As rates of childhood obesity and diabetes skyrocket, public-health officials say schools need to change the way kids eat. It won't be easy. Some kids and their parents don't know better. Home cooking is becoming a forgotten art. And fast-food companies now spend $3 billion a year on television ads aimed at children. Along with reading and writing, schools need to teach kids what to eat to stay healthy, says culinary innovator Alice Waters, who is introducing gardening and fresh produce to 16 schools in California. It's a golden opportunity, she says, "to affect the way children eat for the rest of their lives." Last year star English chef Jamie Oliver took over a school cafeteria in a working-class suburb of London. A documentary about his work shamed the British government into spending $500 million to revamp the nation's school-food program. Oliver says it's the United States' turn now. "If you can put a man on the moon," he says, "you can give kids the food they need to make them lighter, fitter and live longer."

Changing school food will take money. Many schools administrators are hooked on the easy cash up to $75,000 annually—that soda and candy vending machines can bring in. Three years ago Gary Hirshberg of Concord, N.H., was appalled when his 13-year-old son described his daytime meal—pizza, chocolate milk and a package of Skittles. "I wasn't aware Skittles was a food group," says Hirshberg, CEO of Stonyfield Farm, a yogurt company. So he devised a vending machine that stocks healthy snacks: yogurt smoothies, fruit leathers and whole-wheat pretzels. So far 41 schools in California, Illinois and Washington are using his machines—and a thousand more have requested them. Hirshberg says, "schools have to make good food a priority."

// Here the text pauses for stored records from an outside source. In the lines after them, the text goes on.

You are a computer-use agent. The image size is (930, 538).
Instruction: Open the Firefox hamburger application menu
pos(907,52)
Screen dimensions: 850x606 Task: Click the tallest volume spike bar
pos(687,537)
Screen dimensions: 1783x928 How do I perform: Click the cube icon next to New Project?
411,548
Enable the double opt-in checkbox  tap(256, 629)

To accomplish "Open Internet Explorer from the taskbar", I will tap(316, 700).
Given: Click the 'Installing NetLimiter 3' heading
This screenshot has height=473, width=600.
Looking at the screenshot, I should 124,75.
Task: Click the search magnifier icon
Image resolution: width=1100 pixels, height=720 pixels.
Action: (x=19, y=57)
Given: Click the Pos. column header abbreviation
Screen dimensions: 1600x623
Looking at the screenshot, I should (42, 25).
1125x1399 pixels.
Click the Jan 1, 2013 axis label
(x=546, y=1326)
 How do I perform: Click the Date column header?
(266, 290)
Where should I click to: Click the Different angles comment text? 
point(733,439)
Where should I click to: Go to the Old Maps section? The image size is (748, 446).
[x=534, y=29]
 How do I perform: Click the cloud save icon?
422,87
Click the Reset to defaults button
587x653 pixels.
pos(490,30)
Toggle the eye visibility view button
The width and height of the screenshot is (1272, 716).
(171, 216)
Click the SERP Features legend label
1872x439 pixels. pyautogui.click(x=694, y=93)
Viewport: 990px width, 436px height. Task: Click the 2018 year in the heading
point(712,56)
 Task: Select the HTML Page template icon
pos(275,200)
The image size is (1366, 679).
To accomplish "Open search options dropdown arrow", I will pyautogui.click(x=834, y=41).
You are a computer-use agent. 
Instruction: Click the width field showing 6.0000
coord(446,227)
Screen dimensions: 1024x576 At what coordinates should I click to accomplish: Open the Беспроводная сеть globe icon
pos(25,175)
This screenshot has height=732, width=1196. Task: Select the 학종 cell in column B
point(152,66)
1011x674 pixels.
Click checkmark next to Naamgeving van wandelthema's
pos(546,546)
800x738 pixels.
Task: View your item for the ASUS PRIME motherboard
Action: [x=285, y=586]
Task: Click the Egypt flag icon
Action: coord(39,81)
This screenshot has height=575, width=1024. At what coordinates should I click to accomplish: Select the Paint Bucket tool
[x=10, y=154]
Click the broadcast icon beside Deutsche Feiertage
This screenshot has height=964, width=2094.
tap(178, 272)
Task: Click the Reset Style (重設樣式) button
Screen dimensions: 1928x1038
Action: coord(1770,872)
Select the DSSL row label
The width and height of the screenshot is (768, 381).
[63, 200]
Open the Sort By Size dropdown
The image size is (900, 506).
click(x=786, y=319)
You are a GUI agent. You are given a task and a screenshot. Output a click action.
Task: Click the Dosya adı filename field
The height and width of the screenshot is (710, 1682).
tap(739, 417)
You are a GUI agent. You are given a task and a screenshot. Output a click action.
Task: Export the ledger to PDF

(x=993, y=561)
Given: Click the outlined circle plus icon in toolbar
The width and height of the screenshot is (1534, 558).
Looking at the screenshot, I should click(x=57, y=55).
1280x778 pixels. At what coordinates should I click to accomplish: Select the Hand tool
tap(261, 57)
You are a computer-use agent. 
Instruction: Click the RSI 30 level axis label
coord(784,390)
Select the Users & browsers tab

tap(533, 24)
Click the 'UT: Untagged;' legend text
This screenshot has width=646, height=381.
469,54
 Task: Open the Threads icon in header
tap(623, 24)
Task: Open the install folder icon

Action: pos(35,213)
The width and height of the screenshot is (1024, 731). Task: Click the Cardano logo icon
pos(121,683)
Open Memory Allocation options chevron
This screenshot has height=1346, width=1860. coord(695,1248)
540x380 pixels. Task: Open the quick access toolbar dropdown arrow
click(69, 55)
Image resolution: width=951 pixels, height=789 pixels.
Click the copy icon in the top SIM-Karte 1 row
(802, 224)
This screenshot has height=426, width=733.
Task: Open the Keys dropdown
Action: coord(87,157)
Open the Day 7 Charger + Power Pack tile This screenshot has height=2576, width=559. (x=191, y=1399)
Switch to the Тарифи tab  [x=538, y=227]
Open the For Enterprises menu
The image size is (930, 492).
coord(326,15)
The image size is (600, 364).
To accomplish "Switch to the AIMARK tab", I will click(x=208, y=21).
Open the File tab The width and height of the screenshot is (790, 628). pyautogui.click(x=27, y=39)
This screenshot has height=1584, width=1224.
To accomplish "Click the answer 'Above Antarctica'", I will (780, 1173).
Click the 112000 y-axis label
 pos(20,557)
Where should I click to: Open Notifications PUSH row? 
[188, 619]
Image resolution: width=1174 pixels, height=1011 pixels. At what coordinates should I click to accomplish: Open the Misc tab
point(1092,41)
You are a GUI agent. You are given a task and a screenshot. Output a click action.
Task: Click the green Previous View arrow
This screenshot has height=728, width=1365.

Some states are trying. California, New York and Texas have passed new laws that limit junk food sold on school grounds. Districts in California, New Mexico and Washington have begun buying produce from local farms. The soda and candy in the vending machines have been replaced by juice and beef jerky. "It's not perfect," says Jannison. But it's a cause worth fighting for, Even if she has to battle one chip at a time.

From paragraph 1, we learn that

A.most American school cafeterias are well functional.

B.more than half the schools have McDonald chains.

C.to change school food has been agreed by nearly everyone.

D.fast food restaurants are beneficial supplements to school cafeterias.